Rocky Linux support cyles
Rocky Linux is a Linux distribution that is intended to be a downstream, complete binary-compatible release using the Red Hat Enterprise Linux (RHEL) operating system source code. The project is led by Gregory Kurtzer, founder of the CentOS project.
Differences to RHEL, problematic regulations
Unlike RHEL, Rocky Linux does not support point releases once a newer one is available. Once a new minor point release is available, the older one is immediately considered end of life and users must upgrade to continue receiving security updates. For example once 8.5 gets a general release, 8.4 is immediately end of life. Whereas on RHEL this is not the case.

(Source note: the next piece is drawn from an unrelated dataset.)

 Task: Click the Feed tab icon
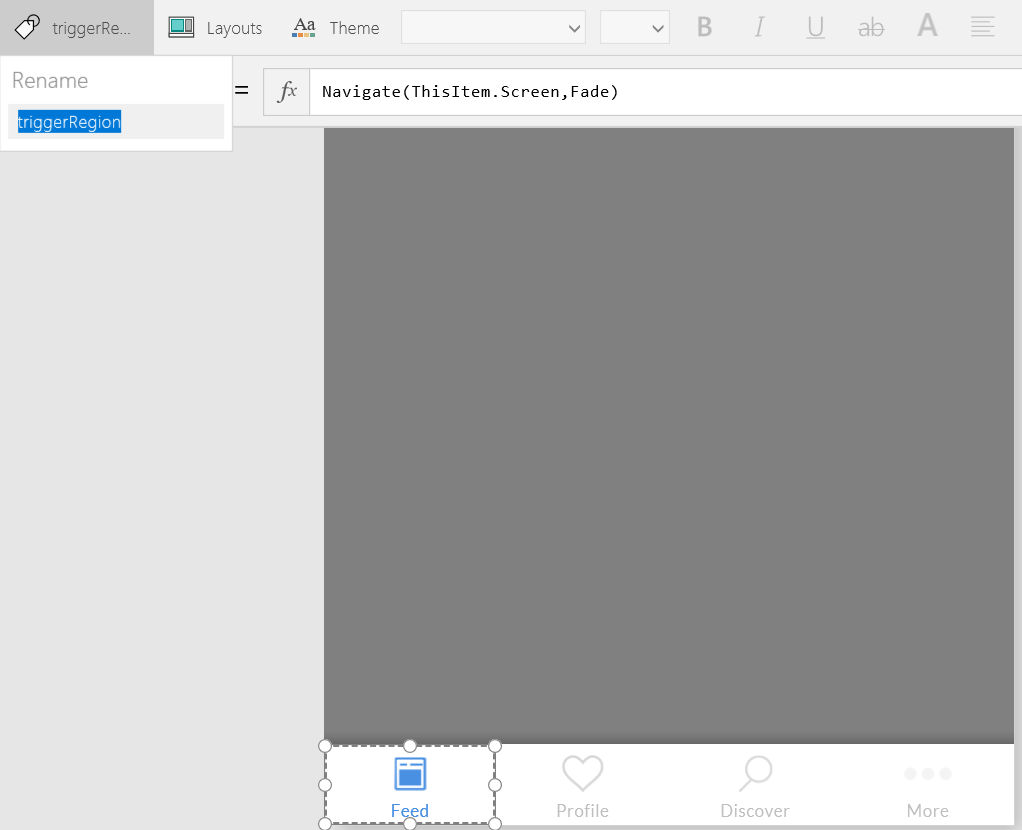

Rocky Linux doesn’t support live kernel patching, instead users who need this depend on third party paid services.
Rocky Linux doesn’t support Extended Life Cycle, resulting in a shorter support cycle compared to upstream RHEL.
With Oracle Linux and Rocky Linux we have the minor point release issue which can be problematic with the used applications on the systems, not everyone can follow these strict support / release policy.
With Rocky Linux we have also a shorter support cycle compared to RHEL.
Interesting for me are AlmaLinux and Eurolinux, AlmaLinux is following RHEL cyles and EuroLinux provides extented cycles to RHEL.
A different story is CentOS Stream, as upstream to RHEL it can contain bugs not present within the corosponding RHEL and clones.